Passons maintenant au point 7, que nous jugeons très important. Il porte sur la limite de la valeur des revendications et de régime applicable aux revendications de grande valeur. Le tribunal ne peut accorder d'indemnités totales supérieures à 150 millions de dollars. Ce plafond ne tient pas compte des revendications particulières qui valent plus de 150 millions de dollars. De plus, le projet de loi ne mentionne aucune mesure visant le règlement de ces revendications. Il est tout simplement inacceptable pour le Canada d'affirmer qu'il n'est pas nécessaire que ces revendications, en raison de leur petit nombre, fassent l'objet d'un processus législatif. Un mécanisme de règlement sera supposément établi au moyen de l'accord politique intervenu entre le ministre et le chef national. Les accords politiques ne sont pas exécutoires. Cette situation pose de sérieux problèmes à la tribu des Blood, en raison surtout de sa propre revendication de grande valeur, qui est supérieure au plafond fixé par le législateur.

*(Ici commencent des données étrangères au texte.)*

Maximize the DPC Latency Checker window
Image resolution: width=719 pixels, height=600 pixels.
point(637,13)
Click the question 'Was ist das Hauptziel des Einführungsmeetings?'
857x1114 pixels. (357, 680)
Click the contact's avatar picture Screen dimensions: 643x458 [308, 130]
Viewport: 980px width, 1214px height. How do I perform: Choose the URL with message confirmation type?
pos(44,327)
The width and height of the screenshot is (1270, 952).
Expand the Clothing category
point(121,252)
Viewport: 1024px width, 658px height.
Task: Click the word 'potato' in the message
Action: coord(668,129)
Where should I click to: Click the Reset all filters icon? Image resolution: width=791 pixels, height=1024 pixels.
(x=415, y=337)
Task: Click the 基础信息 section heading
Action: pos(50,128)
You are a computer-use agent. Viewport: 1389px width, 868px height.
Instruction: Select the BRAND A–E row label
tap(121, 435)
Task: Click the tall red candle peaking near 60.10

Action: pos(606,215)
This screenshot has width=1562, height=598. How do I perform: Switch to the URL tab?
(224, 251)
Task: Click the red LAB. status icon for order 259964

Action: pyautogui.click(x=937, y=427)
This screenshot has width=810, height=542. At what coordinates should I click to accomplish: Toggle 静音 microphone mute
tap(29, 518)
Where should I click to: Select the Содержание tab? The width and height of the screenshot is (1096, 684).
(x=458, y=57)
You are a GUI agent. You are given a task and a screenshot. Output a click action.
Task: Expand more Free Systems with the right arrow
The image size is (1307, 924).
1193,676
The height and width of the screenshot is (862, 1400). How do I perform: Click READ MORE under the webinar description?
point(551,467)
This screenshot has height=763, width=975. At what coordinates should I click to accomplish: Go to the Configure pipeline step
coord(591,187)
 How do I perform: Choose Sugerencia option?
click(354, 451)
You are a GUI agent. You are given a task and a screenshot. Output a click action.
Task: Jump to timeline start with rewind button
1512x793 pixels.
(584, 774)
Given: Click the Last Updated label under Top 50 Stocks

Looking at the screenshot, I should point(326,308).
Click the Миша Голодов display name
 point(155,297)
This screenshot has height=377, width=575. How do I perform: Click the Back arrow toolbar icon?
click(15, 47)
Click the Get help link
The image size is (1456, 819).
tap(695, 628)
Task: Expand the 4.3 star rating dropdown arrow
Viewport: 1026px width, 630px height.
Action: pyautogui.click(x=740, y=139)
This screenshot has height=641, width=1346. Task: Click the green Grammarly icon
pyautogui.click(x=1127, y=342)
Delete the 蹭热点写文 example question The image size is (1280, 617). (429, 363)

Quel régime sera élaboré pour régler cette revendication et les autres demandes qui dépassent le plafond légal? Qui en fixera les modalités? Comme il s'agit de la revendication des Blood et non pas de l'APN, il est impératif que ce soit la tribu des Blood qui participe aux discussions visant à établir ce régime. D'après nos informations, le gouvernement fédéral va affecter en tout 250 millions de dollars par année au versement des sommes accordées par le tribunal ou négociées par les parties. Ce sera insuffisant s'il y a plusieurs grandes revendications, même inférieures à la limite des 150 millions de dollars.
Merci beaucoup, monsieur le président.
Merci, monsieur le président. C'est un honneur pour moi de comparaître devant le comité permanent et d'entendre les témoignages sur le projet de loi C-30.
Le processus conjoint qui a mené au dépôt du projet de loi C-30 et à l'accord politique, comme l'ont mentionné de nombreuses autres personnes avant moi, s'est avéré une expérience fort positive en ce sens qu'elle nous a permis de collaborer avec le gouvernement du Canada. Je suis persuadé que les rapports entre l'ancien ministre Jim Prentice et le chef national Phil Fontaine, qui ont tous deux piloté le dossier de la commission des revendications, y ont été pour beaucoup. Je tiens à le souligner, et à saluer aussi le travail de ma collègue Shawn Atleo et de M. Bruce Carson, du Cabinet du premier ministre. Il est clair qu'il a fallu l'intervention de personnes très haut placées pour arriver là où nous en sommes aujourd'hui, c'est-à-dire au projet de loi présentement à l'étude. Il s'agit, selon moi, et de l'avis de nombreuses autres personnes, d'un fait sans précédent qu'il faut reconnaître.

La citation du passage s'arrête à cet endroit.